**Exercise objective**
Given the records below, pull every line with the word "click" into the answer.

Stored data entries

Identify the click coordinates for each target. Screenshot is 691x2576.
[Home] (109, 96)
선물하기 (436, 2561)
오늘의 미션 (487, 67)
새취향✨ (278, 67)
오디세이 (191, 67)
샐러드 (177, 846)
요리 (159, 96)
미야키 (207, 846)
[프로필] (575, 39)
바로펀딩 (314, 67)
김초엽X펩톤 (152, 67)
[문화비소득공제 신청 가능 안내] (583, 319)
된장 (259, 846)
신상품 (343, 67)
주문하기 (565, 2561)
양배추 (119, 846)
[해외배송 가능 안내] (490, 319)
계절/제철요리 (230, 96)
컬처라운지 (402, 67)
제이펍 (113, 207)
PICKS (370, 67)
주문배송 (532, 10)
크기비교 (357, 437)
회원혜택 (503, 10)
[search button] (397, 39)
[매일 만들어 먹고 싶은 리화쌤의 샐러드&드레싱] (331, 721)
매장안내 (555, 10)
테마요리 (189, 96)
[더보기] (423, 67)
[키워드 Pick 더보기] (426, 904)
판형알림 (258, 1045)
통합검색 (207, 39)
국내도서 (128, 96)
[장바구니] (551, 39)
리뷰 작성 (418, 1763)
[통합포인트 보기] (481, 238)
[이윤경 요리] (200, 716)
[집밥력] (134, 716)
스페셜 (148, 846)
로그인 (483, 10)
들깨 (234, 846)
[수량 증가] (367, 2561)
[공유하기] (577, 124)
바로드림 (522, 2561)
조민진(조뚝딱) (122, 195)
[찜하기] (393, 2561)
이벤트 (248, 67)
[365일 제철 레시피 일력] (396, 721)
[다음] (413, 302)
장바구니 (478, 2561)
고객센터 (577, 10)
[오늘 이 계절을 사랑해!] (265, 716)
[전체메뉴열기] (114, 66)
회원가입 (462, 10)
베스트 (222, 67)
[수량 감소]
...
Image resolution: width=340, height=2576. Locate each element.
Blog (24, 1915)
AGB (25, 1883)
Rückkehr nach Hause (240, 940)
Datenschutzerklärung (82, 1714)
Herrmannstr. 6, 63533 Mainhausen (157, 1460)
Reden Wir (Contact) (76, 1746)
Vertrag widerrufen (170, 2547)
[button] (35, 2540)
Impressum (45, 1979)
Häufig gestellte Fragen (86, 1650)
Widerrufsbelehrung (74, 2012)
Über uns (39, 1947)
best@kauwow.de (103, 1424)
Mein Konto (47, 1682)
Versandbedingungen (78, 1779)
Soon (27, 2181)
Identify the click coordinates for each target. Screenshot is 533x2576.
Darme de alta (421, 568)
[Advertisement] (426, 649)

**Exercise output**
Identify the click coordinates for each target. Screenshot is 691x2576.
Identify the click coordinates for each target. Screenshot is 533x2576.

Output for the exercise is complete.